Having it compiled before me, I realize only now what this final Checkerboard story was all about — these very marks. It’s a confusing conclusion, being almost exclusively the series’ and Eastlake’s meaningful vignettes with the barest minimum connecting them into a cohesive (or incoherent, I might suppose) whole. Still, Eastlake’s writing is as masterful as ever, and it’s a wonder how his writing’s disappeared so deeply into obscurity. Most of his novels and stories remain out of print.

★★★★☆

”Look up there. It just came to me. I can see for the first time. I have been trying to see with my eyes and eyes are not for seeing—they are only a small part of seeing.
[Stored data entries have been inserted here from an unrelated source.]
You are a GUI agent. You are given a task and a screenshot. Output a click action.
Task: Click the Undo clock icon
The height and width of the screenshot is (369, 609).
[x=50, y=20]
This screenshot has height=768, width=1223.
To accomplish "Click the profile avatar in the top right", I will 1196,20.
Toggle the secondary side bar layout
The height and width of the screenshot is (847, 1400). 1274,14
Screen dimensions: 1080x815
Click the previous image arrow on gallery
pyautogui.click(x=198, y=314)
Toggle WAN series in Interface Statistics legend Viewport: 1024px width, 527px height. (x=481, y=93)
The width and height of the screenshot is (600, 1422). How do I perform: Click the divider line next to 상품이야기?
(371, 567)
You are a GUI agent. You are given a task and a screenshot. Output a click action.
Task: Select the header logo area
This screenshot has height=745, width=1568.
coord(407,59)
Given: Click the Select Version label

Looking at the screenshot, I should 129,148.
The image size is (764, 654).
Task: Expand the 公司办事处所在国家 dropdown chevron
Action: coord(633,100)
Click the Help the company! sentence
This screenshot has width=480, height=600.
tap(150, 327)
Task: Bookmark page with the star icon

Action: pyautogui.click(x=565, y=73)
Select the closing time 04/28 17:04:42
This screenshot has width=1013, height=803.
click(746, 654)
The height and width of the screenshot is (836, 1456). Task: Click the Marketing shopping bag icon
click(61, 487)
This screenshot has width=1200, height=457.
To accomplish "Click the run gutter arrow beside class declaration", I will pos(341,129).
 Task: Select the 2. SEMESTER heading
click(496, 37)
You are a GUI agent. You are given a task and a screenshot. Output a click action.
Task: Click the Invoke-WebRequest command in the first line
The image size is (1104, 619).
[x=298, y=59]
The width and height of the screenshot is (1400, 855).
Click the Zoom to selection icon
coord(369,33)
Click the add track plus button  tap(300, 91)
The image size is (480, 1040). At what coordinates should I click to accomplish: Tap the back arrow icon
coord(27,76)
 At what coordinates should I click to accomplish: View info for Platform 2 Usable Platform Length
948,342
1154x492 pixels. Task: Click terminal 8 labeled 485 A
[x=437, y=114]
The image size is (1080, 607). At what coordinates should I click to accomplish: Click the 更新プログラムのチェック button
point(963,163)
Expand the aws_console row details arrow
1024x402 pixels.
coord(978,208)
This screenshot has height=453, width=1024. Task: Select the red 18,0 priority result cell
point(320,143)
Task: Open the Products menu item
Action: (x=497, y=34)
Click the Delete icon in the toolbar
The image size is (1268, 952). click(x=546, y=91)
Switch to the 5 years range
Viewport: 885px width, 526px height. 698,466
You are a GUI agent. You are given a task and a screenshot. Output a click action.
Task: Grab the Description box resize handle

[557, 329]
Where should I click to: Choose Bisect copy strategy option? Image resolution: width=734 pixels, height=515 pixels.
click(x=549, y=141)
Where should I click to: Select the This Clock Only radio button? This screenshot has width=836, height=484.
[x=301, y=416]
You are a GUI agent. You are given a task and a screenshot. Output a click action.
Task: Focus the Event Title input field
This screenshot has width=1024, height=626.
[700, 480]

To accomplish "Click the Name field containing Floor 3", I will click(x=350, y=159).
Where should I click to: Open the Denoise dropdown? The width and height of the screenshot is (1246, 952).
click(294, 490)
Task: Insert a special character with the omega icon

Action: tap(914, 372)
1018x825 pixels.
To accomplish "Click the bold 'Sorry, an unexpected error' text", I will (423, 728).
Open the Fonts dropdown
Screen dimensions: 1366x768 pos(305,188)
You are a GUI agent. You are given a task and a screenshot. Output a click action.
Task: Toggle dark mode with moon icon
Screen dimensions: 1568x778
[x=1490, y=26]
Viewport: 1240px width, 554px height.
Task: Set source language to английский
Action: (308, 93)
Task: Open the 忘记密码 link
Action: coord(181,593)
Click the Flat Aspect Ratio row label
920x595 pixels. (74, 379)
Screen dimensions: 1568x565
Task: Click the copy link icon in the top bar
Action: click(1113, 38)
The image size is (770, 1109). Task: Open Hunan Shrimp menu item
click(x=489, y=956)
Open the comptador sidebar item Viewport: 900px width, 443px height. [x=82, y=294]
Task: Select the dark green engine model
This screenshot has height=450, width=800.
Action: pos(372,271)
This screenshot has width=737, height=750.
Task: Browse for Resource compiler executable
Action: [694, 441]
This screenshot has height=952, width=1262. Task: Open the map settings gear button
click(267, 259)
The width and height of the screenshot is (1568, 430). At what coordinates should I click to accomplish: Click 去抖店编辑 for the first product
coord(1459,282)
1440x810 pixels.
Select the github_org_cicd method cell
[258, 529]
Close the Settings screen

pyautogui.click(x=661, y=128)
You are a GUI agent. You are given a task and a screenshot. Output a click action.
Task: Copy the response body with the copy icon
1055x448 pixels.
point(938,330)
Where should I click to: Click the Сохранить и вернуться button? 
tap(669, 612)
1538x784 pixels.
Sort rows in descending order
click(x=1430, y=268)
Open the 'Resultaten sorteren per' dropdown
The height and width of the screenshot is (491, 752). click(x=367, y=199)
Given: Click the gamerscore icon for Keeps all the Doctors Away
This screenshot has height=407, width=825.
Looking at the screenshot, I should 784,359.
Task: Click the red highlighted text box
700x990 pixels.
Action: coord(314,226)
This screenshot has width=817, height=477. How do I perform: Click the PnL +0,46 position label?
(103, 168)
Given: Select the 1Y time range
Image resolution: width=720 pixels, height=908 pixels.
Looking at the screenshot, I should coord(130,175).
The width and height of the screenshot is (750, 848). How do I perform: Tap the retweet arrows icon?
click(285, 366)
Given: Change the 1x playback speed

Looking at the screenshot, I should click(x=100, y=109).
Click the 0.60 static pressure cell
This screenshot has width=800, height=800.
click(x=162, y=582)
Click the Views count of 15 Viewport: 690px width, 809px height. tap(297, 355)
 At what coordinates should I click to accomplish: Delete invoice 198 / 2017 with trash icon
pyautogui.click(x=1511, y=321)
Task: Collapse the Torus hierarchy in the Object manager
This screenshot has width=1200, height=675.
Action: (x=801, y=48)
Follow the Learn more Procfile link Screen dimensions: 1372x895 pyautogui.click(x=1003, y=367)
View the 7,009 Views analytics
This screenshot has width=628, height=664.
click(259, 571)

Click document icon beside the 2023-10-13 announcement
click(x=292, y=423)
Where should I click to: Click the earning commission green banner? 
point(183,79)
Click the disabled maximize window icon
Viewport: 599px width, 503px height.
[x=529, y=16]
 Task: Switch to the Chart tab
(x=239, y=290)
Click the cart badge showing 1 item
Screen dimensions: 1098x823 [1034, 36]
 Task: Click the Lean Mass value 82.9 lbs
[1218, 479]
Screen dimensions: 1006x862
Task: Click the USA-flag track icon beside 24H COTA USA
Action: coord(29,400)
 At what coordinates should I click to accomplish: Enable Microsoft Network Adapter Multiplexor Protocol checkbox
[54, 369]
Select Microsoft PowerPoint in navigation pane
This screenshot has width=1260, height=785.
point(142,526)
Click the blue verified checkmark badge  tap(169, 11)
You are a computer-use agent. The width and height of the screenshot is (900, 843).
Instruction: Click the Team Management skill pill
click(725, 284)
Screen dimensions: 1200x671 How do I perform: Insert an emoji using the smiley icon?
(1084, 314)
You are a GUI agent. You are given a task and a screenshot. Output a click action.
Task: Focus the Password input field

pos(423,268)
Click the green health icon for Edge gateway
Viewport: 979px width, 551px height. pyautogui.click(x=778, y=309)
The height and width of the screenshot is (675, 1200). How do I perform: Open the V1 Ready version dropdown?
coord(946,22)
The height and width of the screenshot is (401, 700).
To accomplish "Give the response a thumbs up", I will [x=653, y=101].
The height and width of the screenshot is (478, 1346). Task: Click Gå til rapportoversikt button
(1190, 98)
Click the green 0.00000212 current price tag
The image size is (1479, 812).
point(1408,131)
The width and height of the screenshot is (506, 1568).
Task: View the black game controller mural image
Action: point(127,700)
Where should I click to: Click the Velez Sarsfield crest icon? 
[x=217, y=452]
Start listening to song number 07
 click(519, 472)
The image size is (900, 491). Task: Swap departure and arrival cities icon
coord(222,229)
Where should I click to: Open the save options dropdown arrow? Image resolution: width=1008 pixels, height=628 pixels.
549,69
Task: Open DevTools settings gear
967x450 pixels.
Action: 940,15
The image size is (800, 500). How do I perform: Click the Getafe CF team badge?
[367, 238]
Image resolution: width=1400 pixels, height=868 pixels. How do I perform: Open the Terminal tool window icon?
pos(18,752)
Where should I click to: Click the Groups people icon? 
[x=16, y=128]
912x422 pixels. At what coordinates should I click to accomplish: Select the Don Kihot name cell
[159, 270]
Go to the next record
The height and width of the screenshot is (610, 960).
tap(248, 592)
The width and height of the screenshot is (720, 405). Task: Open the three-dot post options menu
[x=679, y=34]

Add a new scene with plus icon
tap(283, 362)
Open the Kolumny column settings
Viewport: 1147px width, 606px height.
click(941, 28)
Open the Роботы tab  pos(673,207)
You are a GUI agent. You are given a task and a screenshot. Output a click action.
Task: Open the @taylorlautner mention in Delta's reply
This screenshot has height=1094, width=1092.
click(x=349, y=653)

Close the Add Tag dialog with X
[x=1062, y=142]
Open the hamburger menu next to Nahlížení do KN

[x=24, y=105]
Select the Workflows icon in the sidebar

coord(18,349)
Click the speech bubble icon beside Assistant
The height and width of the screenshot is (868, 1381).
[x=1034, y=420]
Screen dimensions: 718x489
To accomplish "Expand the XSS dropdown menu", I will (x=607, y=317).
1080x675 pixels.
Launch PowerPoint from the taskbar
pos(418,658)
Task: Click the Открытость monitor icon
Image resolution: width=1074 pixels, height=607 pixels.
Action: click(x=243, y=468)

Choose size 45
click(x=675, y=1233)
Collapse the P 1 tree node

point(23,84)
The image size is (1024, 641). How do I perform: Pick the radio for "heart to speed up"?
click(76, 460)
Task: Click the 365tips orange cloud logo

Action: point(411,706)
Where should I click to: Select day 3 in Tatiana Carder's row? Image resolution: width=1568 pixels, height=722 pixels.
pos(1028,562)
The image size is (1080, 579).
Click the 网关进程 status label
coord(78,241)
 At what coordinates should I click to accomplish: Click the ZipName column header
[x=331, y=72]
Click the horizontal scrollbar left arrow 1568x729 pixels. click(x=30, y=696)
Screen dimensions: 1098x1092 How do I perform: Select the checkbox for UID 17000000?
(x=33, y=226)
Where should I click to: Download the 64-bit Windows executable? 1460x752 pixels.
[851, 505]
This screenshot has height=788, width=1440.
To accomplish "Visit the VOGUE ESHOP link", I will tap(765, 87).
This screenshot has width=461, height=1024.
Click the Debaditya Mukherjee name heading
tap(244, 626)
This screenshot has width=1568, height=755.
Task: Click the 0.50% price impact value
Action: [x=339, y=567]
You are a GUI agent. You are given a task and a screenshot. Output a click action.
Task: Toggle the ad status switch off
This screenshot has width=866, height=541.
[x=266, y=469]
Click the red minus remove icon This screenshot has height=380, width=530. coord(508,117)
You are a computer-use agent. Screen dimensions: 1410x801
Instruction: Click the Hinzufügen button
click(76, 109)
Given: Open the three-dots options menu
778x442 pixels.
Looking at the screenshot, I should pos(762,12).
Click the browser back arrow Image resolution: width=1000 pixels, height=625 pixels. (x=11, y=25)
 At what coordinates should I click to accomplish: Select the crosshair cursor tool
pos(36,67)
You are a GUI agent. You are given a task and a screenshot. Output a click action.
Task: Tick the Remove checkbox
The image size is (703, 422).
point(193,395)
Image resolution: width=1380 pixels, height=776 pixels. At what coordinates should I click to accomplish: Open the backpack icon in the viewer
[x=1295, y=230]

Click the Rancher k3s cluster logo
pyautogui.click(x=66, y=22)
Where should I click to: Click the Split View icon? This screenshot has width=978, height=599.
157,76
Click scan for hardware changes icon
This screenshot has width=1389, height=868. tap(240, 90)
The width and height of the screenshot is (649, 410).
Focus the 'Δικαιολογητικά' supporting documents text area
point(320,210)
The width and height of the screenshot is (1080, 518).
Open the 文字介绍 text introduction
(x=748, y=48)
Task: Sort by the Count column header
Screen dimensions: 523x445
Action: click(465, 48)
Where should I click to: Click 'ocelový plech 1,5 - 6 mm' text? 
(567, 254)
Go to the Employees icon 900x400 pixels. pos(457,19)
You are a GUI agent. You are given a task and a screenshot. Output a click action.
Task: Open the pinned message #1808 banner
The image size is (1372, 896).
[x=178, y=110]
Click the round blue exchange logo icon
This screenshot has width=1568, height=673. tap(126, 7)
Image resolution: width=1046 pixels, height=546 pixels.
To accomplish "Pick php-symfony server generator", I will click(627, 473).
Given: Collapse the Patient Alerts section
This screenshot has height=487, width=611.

You have got to feel. Now I see up there because I feel it, because I am beginning to understand and feel. I see up there that all those strokes add up to twenty-six horses—not twenty-five—twenty-six—all running across the cliff. He did it. My friend left a mark. I guess I never made it. I have not left anything. Wait. If that’s all the mark he made he didn’t leave much either. But he left a lot of other things. He did a lot of other things. He left his mark on me. That’s quite a lot. He affected another person. That’s small but that’s quite a lot. And I buried a medicine man. I rescued a poet, saw the end of a flyer and brought animal life into the world, lay with a girl and knew what Nice Hands held. Small things but maybe they affected this world—left a mark. I was here….Ring Bowman was here.”